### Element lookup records
########
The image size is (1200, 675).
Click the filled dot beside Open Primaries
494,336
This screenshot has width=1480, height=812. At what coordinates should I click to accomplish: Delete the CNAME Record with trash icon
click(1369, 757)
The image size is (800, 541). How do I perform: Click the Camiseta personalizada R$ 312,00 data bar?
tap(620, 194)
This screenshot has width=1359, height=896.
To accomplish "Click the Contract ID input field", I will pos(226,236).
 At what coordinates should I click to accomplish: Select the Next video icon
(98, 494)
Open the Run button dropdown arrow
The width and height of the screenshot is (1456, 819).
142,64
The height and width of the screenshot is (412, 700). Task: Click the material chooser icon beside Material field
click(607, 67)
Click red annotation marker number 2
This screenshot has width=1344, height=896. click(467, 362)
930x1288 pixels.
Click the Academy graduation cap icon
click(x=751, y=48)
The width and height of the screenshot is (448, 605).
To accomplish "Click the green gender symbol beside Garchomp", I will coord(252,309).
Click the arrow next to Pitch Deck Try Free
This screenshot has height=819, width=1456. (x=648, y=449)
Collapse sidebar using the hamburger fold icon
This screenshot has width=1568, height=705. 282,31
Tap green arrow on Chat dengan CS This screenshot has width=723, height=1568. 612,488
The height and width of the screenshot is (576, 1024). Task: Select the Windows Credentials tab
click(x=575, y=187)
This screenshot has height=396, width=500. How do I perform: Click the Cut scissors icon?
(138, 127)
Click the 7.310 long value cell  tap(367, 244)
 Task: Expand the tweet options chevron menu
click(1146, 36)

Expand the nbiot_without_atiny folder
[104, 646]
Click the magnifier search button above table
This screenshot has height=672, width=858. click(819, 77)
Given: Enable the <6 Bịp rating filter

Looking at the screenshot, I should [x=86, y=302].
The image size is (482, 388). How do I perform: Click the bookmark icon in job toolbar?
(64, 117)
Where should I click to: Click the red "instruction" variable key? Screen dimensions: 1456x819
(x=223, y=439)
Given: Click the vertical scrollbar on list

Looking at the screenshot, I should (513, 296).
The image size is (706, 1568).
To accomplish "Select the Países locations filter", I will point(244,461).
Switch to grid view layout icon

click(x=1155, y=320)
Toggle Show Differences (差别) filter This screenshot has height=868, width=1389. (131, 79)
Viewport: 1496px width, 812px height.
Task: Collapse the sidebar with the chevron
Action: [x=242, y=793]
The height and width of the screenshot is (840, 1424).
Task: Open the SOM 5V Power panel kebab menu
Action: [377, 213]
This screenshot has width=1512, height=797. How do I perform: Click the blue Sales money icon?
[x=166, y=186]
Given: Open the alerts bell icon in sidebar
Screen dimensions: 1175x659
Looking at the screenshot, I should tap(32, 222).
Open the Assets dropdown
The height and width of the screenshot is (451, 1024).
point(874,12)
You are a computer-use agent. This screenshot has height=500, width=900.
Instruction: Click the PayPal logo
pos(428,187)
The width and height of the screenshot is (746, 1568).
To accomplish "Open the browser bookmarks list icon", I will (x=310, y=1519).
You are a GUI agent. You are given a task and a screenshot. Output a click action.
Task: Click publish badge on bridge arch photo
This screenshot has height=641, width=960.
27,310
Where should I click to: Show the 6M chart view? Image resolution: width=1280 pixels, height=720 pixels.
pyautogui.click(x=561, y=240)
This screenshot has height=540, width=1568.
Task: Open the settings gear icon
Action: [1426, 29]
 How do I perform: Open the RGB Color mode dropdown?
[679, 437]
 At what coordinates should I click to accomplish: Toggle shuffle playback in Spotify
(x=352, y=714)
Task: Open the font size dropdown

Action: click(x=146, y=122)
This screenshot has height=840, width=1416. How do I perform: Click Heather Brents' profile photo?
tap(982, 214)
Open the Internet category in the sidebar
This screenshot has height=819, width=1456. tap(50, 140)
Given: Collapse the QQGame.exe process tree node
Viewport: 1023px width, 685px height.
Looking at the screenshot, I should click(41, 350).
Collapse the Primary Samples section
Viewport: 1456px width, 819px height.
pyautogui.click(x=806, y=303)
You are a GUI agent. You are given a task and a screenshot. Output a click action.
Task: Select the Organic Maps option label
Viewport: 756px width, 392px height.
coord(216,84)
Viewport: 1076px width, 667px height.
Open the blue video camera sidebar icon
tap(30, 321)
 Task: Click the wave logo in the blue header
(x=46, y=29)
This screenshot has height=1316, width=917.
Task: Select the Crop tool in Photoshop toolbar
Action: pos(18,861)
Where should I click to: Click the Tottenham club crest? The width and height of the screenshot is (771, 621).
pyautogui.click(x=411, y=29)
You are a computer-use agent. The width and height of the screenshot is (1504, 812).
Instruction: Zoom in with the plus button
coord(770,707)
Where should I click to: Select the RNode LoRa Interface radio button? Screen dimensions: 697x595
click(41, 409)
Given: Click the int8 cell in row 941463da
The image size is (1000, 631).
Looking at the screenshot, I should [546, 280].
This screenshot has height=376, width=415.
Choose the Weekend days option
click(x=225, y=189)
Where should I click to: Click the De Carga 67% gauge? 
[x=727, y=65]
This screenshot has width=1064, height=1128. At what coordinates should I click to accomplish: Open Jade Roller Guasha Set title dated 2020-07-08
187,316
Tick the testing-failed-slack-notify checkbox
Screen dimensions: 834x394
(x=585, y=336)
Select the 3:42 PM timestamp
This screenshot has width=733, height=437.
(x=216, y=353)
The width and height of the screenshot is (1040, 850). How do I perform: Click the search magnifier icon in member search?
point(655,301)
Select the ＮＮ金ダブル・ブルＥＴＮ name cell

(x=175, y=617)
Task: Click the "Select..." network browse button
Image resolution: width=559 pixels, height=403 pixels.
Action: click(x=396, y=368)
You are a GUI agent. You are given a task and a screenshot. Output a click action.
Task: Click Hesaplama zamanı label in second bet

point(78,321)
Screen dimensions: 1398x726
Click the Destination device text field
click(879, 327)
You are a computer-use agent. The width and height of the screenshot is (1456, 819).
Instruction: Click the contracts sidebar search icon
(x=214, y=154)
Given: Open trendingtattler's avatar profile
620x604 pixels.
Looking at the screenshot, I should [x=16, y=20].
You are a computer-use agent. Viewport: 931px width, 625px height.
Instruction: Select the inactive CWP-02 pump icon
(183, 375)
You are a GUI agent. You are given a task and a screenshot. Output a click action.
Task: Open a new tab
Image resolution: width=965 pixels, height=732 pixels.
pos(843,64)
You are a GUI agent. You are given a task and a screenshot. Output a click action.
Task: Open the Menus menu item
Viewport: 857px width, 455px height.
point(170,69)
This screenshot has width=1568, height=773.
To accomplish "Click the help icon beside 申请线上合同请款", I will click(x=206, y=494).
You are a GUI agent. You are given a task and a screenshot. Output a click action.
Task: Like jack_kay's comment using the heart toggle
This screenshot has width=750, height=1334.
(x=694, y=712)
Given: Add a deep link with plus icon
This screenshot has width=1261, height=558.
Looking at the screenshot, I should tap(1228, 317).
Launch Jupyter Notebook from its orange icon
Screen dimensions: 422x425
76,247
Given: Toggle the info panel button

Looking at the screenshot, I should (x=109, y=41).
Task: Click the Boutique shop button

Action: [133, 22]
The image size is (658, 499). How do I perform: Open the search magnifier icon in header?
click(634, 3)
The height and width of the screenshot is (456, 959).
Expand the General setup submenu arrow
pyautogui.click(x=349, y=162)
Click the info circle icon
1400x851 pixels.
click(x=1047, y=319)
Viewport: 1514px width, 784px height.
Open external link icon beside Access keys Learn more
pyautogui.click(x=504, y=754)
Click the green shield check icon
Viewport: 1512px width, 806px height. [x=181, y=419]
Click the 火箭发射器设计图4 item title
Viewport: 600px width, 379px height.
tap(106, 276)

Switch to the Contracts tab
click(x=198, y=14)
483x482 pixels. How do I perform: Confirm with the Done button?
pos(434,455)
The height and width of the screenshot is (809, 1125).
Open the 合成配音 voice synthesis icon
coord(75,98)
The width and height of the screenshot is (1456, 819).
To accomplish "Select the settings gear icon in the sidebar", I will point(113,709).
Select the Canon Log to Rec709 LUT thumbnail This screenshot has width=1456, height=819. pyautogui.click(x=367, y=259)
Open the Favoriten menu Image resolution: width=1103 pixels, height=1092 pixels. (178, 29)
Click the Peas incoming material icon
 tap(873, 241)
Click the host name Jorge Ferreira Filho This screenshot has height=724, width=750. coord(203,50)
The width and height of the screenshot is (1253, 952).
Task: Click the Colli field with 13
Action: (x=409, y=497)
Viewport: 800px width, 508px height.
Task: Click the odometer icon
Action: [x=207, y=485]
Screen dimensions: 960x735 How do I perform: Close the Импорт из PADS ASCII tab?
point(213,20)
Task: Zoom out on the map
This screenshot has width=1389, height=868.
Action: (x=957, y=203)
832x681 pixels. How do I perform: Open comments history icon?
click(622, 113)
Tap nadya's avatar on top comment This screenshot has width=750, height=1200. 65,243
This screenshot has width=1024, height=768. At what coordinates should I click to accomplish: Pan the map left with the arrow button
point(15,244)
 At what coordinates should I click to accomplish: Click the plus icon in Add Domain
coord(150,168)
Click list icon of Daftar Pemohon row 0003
########
### YOUR TASK
Repeat the lines of the records from the line containing "This screenshot has height=376, width=415." through the line containing "Action: click(x=396, y=368)", both included, exactly as they appear.

### REPLY
This screenshot has height=376, width=415.
Choose the Weekend days option
click(x=225, y=189)
Where should I click to: Click the De Carga 67% gauge? 
[x=727, y=65]
This screenshot has width=1064, height=1128. At what coordinates should I click to accomplish: Open Jade Roller Guasha Set title dated 2020-07-08
187,316
Tick the testing-failed-slack-notify checkbox
Screen dimensions: 834x394
(x=585, y=336)
Select the 3:42 PM timestamp
This screenshot has width=733, height=437.
(x=216, y=353)
The width and height of the screenshot is (1040, 850). How do I perform: Click the search magnifier icon in member search?
point(655,301)
Select the ＮＮ金ダブル・ブルＥＴＮ name cell

(x=175, y=617)
Task: Click the "Select..." network browse button
Image resolution: width=559 pixels, height=403 pixels.
Action: click(x=396, y=368)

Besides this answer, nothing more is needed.